Yalçın, “Vereceğiniz kararla bizi değil kendinizi özgüleştirin. Gazetecileri, yazarları yargılamak, hapse atmak, hapiste tutmak hiçbir dönemde hiçbir mahkemeye onur vermemiştir” şeklinde konuşmasını tamamladı.

Barış Terkoğlu: “16 ay boyunca birinin bir şey sormasını bekledim”
Oda TV Haber Müdürü gazeteci Barış Terkoğlu yaptığı talep konuşmasında, “Tutukluluğum 16 ayı doldurdu. 16 ay boyunca bana, tutuklandığım gün savcının sorduğu 5 soru dışında başka soru soran olmadı. Bu soruların bir tanesinin bile örgütle, terörle ilgisi yok. Ama nihayetinde bu sorularla tutuklandım. 16 ay boyunca da birinin bir şey sormasını bekledim. Soran olmadı” diyerek suç delili olarak yer alan telefon konuşmalarına değindi.

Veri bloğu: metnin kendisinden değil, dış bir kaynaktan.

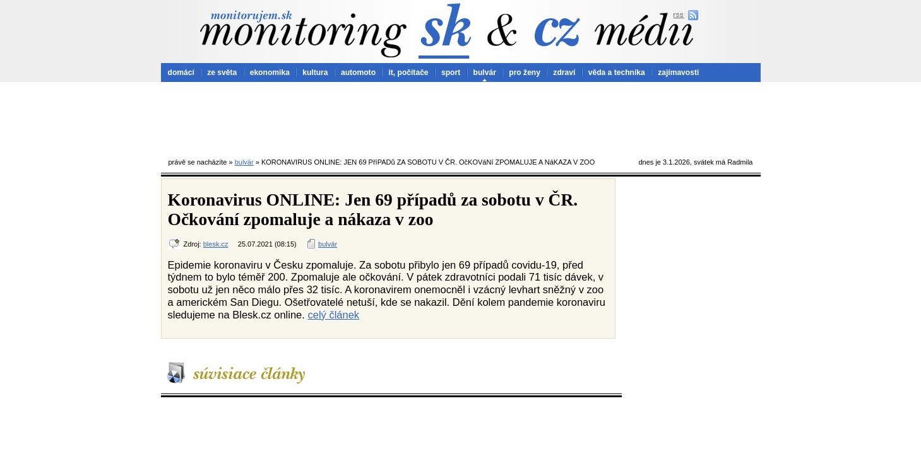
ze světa (222, 72)
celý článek (333, 314)
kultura (315, 72)
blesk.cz (216, 244)
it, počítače (408, 72)
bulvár (484, 72)
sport (450, 72)
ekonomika (270, 72)
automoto (358, 72)
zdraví (564, 72)
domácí (181, 72)
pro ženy (524, 72)
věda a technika (616, 72)
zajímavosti (678, 72)
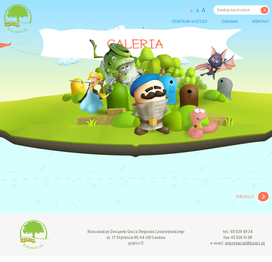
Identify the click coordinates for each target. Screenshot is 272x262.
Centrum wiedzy (189, 22)
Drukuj (245, 197)
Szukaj (264, 10)
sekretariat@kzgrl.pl (245, 242)
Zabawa (230, 22)
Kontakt (260, 22)
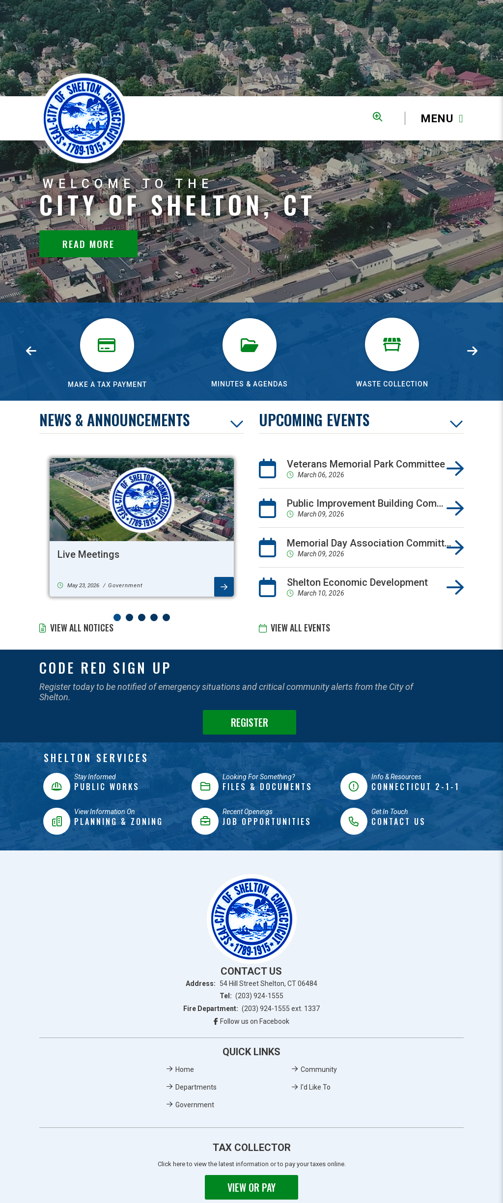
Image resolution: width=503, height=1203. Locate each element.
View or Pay (251, 1187)
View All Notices (81, 627)
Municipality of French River (84, 119)
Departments (196, 1087)
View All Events (300, 627)
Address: (251, 983)
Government (194, 1105)
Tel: (252, 996)
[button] (117, 617)
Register (249, 722)
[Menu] (434, 118)
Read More (88, 244)
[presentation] (31, 351)
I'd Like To (316, 1087)
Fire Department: (251, 1008)
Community (319, 1069)
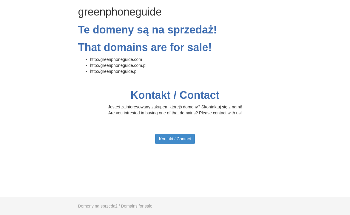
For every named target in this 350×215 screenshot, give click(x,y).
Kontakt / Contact (175, 138)
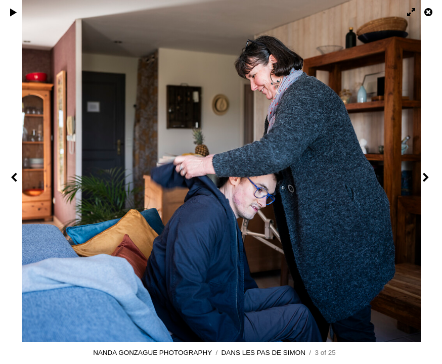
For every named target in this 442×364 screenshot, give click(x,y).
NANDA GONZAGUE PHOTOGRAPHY (152, 352)
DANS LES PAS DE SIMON (263, 352)
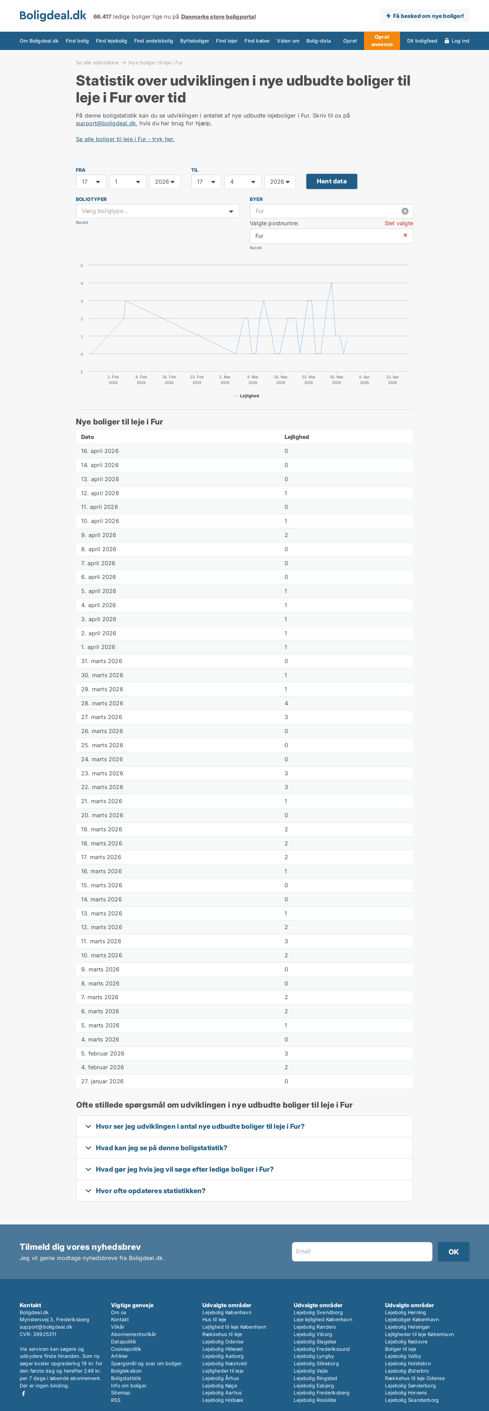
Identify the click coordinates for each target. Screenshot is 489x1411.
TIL (195, 170)
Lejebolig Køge (219, 1385)
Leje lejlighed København (323, 1319)
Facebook (23, 1393)
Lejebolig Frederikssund (322, 1349)
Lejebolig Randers (315, 1327)
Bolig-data (318, 41)
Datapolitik (123, 1341)
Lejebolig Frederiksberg (322, 1393)
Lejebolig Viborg (313, 1334)
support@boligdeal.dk (106, 123)
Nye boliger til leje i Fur (156, 62)
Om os (118, 1312)
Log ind (460, 41)
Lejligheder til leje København (419, 1334)
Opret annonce (382, 40)
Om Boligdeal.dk (39, 41)
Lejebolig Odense (222, 1341)
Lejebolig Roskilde (315, 1400)
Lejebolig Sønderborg (410, 1385)
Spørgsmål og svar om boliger (146, 1363)
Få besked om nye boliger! (428, 15)
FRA (81, 170)
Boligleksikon (126, 1371)
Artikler (119, 1356)
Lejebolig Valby (403, 1356)
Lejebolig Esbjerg (314, 1385)
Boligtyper (91, 199)
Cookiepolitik (126, 1349)
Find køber (257, 41)
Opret (350, 41)
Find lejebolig (111, 41)
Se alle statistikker (97, 62)
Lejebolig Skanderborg (412, 1400)
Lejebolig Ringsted (316, 1378)
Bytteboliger (194, 41)
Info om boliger (128, 1385)
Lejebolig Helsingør (407, 1327)
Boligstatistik (126, 1378)
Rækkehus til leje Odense (415, 1378)
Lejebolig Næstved (224, 1363)
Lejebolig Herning (405, 1312)
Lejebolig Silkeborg (316, 1363)
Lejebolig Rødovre (406, 1341)
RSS (116, 1400)
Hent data (332, 181)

Ayrıca "PKK'nin içinde seks hayatı" şeklinde bir yazı yazdığının iddia edilmesi üzerine Terkoğlu, “Siz bunu çocuğunuza okutur musunuz? PKK'da seks hayatı Türk toplumuna ne katar. Açıkçası o haberin doğruluğuna da inanmıyorum” dedi.

“Yetiştireceğiz denilen TÜBİTAK raporu neden yetişmedi”
TÜBİTAK raporunun gelmemesi hakkında eleştirilerini belirten Terkoğlu, “Adli bilişimde bir günde çıkan rapor devletin en tepesinde üç aydır çıkamıyorsa o devlet çökmüştür” dedi. Terkoğlu, “Mahkemenin “yetiştireceğiz” dediği TÜBİTAK raporu 100 günde neden yetişemedi? Mahkeme TÜBİTAK’tan rapor istemek için neden 14 ay bekledi? Oysa mahkeme 100 gün ara verip raporu beklemek yerine bu süre içinde tanıkları dinleyebilir, çarpraz sorguyu tamamlayabilirdi. Fakat yapmadı! Neresinden bakarsanız bakın tüm kartlar tutukluluğun uzamasına oynanıyor” diye konuştu.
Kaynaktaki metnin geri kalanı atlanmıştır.